Libertà impresa, piano casa e riforma incentivi a cdm mercoledì

lunedì 7 febbraio 2011 18:04
 

ROMA, 7 febbraio (Reuters) - Un disegno di legge costituzionale, due ddl ordinari, un decreto legislativo e una relazione sullo stato dei piani per il rilancio del Sud e dell'edilizia abitativa.

Si articola in questi provvedimenti il piano di rilancio della crescita (l'obiettivo è un tasso del 3-4% da raggiungere in cinque anni) annunciato dal presidente Silvio Berlusconi che sarà all'esame del Consiglio dei ministri mercoledì dalle ore 8,00.

L'ordine del giorno, illustrato da una nota di palazzo Chigi, indica al primo punto la riforma degli articoli 41, 97 e 118 della Costituzione per dare maggiore libertà d'impresa, secondo il principio "è lecito tutto ciò che non è espressamente vietato" caro al ministro dell'Economia, Giulio Tremonti.

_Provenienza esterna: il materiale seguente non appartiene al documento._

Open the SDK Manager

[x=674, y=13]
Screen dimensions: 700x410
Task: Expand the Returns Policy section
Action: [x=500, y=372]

Il comunicato del governo prosegue elencando le "misure per il rilancio della crescita": il decreto legislativo sulla riforma degli incentivi alle imprese e la tante volte annunciata legge per la concorrenza, che dovrebbe recepire le indicazioni dell'Antitrust italiano. Nessuno dei due provvedimenti dovrebbe però essere approvato, dal momento che l'ordine del giorno parla di "esame preliminare".

Palazzo Chigi annuncia anche l'eame di una relazione del ministro per gli Affari regionali, Raffaele Fitto, "sullo stato di attuazione del piano per il Sud, della riforma dei servizi pubblici locali e del piano casa".

L'ordine del giorno cita poi un disegno di legge per l'adeguamento dell'ordinamento fiscale a principi e disposizioni di rango comunitario", tre decreti legislativi per il recepimento di direttive europee e un disegno di legge per la ratifica dell'Accordo di partenariato economico "tra gli Stati del Cariforum e la Comunità europea e i suoi Stati membri". Infine, è previsto anche un decreto presidenziale sulla riorganizzazione degli Uffici di diretta collaborazione del ministro della difesa.